▶ Your goal: Continue the question-and-answer text on foreign currency rules for lease agreements in Turkey from the point where it stops.

▶ Source extract:
..............................

29. In cases real estate lease agreements where the companies referred in the subparagraph 19 of the Article who act as the tenant have been converted in Turkish Lira between September 13, 2018 and November 16, 2018, should they be re-arranged in foreign currency within the scope of new exemption?

As is known, in accordance with the legislation in force in the period between September 13, 2018 and November 16, 2018 there was requirement for the real estate leasing to be converted into Turkish Lira. In the aforementioned period, if the real estate lease agreement has been converted into Turkish currency, it is not possible to demand the value of the agreement in foreign currency which has been converted into Turkish currency previously on the grounds of consent of the lessor has been accepted an exemption after November 16, 2018. The reason is that the parties within the scope of exemptions don’t have to arrange the agreement price in terms of foreign currency or be indexed to a foreign currency. In accordance with the aforementioned provision, the agreement price which was previously converted into Turkish Lira can be determined in a foreign currency or be indexed to a foreign currency in case of the parties are in agreement. However, the lease agreements of immovable property concluded before September 13, 2018 are also included in the exemption; it is necessary to analyze whether the price determined in foreign currency regarding real estate lease agreement is converted into Turkish Lira between September 13, 2018 and November 16, 2018. If it is converted, it is possible to determine the price again in foreign currency only if the other party of the agreement is agreed. However, if it is not converted into Turkish Lira between September 13, 2018 and November 16, 2018, it is not required to be converted Turkish Lira in accordance with subparagraph 24 of Article 8 of the Communique since it is included in the scope of exemption on November 16, 2018.

30. Is it possible for the first landlord to demand lease amount from the broker company in terms of foreign currency or be indexed to foreign currency in the following case; there is a resident company in turkey (first landlord) which rent outs the immovable property to another Turkish resident broker company and such broker company rent outs the same immovable property to another company (final tenant) which is owned by non-residents by holding directly or indirectly fifty percent or more of the shares.

 The agreement prices and other contractual financial obligations in sales agreement of immovable properties located in Turkey including residences and roofed workplaces executed between Turkish residents cannot be determined in foreign currency or be indexed to foreign currency. Therefore, it is not possible to determine such lease agreement conducted between first landlord (resident in Turkey) and broker company (resident in Turkey) in foreign currency or be indexed to a foreign currency.

 31. Is it possible to determine the agreement prices in foreign currency or be indexed to a foreign currency in warehouse lease agreements executed between Turkish residents?

It is not possible to determine the agreement prices and other contractual financial obligations arising from warehouse lease agreements which are excluded within the scope of the exemption provisions in subparagraphs 3 or 19 and which are subject real estate in Turkey in subparagraph 2 of the Article 8 in terms of foreign currency or be indexed to a foreign currency. However, it is possible to conclude agreements for the leasing of the warehouses abroad in foreign currency.

..............................

(Entries drawn from a collection)
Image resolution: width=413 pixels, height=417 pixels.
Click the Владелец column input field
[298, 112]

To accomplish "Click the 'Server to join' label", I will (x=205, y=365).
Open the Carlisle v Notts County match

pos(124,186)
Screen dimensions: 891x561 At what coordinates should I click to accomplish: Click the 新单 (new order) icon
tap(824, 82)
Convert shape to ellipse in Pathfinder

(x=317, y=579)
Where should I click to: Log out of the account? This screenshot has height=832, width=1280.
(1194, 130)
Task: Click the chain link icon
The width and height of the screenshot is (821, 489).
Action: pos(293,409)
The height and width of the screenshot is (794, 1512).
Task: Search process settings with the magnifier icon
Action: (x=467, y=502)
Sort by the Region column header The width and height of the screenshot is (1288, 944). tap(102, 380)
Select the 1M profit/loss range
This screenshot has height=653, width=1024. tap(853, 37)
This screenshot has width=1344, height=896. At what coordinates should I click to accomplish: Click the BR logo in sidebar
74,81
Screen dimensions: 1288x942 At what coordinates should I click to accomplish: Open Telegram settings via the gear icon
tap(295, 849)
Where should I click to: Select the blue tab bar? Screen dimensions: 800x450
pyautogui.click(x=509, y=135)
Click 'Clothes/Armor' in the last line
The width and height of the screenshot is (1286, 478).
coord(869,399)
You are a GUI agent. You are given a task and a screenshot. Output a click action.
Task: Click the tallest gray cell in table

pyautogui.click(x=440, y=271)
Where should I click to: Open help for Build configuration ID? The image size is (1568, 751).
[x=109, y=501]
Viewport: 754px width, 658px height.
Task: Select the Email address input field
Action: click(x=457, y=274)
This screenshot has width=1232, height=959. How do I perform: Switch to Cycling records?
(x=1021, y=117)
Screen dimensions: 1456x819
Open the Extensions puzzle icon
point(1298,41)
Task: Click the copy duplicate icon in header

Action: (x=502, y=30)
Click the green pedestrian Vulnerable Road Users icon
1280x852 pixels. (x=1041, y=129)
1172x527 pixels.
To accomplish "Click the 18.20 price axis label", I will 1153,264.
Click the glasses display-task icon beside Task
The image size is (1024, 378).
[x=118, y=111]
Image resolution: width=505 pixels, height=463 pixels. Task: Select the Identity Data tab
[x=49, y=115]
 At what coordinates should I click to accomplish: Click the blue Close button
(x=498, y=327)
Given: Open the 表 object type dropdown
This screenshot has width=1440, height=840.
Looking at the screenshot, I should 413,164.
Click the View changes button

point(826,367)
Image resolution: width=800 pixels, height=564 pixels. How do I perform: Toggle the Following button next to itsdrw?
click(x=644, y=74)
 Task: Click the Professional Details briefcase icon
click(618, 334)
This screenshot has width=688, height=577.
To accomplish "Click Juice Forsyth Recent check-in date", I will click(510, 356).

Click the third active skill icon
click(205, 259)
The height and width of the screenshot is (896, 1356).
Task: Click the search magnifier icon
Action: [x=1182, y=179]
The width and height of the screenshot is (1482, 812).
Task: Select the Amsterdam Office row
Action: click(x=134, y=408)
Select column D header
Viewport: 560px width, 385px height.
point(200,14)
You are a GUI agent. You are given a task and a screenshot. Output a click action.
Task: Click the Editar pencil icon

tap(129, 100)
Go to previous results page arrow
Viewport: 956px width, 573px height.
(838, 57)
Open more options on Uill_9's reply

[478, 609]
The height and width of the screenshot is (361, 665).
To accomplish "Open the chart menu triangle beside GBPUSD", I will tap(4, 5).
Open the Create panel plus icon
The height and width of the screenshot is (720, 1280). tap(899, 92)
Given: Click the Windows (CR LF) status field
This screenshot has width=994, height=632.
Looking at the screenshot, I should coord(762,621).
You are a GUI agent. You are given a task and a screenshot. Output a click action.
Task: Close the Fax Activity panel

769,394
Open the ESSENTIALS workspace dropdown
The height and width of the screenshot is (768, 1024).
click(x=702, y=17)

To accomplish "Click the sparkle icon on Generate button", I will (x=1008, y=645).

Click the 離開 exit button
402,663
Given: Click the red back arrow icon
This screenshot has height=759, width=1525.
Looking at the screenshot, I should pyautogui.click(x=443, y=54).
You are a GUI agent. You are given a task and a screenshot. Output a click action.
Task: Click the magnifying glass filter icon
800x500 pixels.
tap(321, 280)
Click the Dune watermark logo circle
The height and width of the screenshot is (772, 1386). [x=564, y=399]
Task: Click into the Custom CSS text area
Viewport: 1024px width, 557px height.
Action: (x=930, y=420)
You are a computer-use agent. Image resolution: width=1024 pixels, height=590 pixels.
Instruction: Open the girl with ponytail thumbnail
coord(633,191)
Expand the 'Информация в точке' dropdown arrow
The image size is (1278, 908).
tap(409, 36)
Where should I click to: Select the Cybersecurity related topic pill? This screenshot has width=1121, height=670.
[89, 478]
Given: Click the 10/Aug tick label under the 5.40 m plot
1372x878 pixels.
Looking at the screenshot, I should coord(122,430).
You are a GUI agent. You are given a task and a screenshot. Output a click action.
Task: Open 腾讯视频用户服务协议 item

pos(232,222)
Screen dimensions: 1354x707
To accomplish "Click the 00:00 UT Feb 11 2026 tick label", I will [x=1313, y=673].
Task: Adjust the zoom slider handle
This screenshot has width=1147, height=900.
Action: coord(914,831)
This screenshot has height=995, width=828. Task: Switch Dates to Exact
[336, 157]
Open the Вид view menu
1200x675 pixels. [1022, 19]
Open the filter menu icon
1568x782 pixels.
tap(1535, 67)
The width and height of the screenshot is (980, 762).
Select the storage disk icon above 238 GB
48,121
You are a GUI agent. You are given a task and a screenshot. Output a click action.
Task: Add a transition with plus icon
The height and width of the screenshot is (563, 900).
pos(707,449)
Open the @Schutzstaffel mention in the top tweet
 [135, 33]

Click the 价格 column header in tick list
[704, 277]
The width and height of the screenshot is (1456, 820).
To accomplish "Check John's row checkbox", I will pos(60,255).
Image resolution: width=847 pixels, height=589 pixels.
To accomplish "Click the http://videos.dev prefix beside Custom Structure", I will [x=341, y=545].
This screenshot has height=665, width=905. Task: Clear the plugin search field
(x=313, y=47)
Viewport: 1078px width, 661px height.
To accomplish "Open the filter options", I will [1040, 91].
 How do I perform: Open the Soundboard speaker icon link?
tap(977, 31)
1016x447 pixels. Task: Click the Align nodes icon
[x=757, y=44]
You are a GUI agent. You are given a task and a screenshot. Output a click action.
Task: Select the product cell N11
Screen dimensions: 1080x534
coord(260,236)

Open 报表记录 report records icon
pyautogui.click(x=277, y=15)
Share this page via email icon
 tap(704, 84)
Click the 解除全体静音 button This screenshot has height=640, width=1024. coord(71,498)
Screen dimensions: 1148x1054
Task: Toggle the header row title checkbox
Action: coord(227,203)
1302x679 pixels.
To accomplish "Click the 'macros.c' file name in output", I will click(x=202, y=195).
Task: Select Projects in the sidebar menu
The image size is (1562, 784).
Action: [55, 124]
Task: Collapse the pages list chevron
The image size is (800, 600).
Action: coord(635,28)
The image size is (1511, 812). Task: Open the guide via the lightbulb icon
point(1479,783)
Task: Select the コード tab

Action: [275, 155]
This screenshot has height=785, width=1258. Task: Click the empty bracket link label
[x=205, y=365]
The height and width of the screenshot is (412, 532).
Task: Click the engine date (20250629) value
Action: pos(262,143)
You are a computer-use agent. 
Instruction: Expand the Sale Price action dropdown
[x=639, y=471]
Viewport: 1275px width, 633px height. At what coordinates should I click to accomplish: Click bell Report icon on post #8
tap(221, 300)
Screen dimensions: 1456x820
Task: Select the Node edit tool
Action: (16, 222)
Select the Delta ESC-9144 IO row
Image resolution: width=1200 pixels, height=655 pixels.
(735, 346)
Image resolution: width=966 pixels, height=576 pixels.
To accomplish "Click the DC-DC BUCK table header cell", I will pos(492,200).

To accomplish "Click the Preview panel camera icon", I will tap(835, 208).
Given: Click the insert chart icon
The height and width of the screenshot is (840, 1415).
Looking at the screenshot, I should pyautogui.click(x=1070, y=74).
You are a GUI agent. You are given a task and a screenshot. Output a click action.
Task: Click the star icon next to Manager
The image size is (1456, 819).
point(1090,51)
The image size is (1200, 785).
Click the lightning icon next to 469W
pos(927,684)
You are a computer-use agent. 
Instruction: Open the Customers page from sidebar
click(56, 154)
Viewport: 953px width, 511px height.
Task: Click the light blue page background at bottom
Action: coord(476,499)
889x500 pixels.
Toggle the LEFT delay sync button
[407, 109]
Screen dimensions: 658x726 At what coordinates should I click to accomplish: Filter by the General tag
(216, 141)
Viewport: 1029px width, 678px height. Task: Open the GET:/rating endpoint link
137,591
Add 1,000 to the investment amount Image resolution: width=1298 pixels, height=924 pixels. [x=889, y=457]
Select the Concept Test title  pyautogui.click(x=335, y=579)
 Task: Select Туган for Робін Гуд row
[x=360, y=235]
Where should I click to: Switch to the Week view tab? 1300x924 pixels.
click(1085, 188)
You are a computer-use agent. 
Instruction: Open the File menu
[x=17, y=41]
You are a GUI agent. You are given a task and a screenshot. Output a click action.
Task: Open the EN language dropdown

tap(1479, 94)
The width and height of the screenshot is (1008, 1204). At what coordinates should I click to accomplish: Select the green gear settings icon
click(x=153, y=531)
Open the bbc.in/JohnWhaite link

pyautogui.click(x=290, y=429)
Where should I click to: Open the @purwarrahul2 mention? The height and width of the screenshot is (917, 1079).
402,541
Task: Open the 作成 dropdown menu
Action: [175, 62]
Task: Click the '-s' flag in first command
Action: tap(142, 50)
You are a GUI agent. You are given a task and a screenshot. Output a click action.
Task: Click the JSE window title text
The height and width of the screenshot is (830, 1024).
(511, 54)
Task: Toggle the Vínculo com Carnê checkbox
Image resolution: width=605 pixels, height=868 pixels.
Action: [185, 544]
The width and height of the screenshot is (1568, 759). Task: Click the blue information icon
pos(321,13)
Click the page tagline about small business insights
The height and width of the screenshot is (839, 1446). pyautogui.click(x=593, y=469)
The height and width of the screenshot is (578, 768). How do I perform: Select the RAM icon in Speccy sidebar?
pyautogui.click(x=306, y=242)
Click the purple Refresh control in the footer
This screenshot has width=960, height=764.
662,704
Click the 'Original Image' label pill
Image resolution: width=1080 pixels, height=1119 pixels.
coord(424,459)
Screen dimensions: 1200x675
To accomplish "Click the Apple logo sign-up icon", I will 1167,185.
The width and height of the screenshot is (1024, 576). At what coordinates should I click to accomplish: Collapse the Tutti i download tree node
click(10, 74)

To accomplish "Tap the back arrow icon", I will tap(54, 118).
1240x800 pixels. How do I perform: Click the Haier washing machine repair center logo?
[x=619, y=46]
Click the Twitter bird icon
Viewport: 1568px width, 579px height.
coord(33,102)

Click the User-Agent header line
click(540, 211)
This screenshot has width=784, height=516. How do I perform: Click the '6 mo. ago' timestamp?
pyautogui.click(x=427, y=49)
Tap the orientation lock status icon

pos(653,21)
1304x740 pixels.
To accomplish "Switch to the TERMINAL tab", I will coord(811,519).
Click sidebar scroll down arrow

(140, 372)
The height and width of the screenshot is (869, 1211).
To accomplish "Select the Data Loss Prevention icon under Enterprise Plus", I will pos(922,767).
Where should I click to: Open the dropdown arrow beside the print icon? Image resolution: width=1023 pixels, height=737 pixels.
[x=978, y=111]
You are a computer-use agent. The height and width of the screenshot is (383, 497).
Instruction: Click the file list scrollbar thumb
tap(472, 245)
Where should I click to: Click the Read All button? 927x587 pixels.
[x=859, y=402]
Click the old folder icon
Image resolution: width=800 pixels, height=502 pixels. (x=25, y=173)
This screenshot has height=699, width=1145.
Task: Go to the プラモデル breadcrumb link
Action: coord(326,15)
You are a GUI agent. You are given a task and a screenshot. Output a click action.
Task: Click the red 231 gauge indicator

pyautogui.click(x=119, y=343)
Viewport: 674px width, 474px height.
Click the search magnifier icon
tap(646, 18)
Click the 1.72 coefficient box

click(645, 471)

..............................

▶ Answer below:
 32. What does “the agreements indexed to precious metals where values are determined as foreign currency in international markets and/or indexed to commodity” indicated in Article 8 subparagraph 22 of Second Amendment Communique mean?

 It means that, it is possible to use gold, petroleum etc., precious metals and/or commodities indexed to foreign currency for the restricted agreements as per Article 8 of Second Amendment Communique. It is possible to index fuel prices in service agreements related to transportation activities.

 

33. Is it mandatory for leasing agreements to be converted into Turkish Lira before the date of entry into force of the Provisional Article 8 of Decision 32?

No, it is not. In accordance with the subparagraph 26 of the Communique No. 2018-32/52; the financial leasing agreements related to the movable and immovable properties concluded prior to the date of September 13, 2018, which entered the Provisional Article 8 of Decision No. 32 into force, are not required to be converted into Turkish Lira.

 34. Could you please give an example on the calculations regarding Article 8 subparagraph 28 of the Second Amendment Communique?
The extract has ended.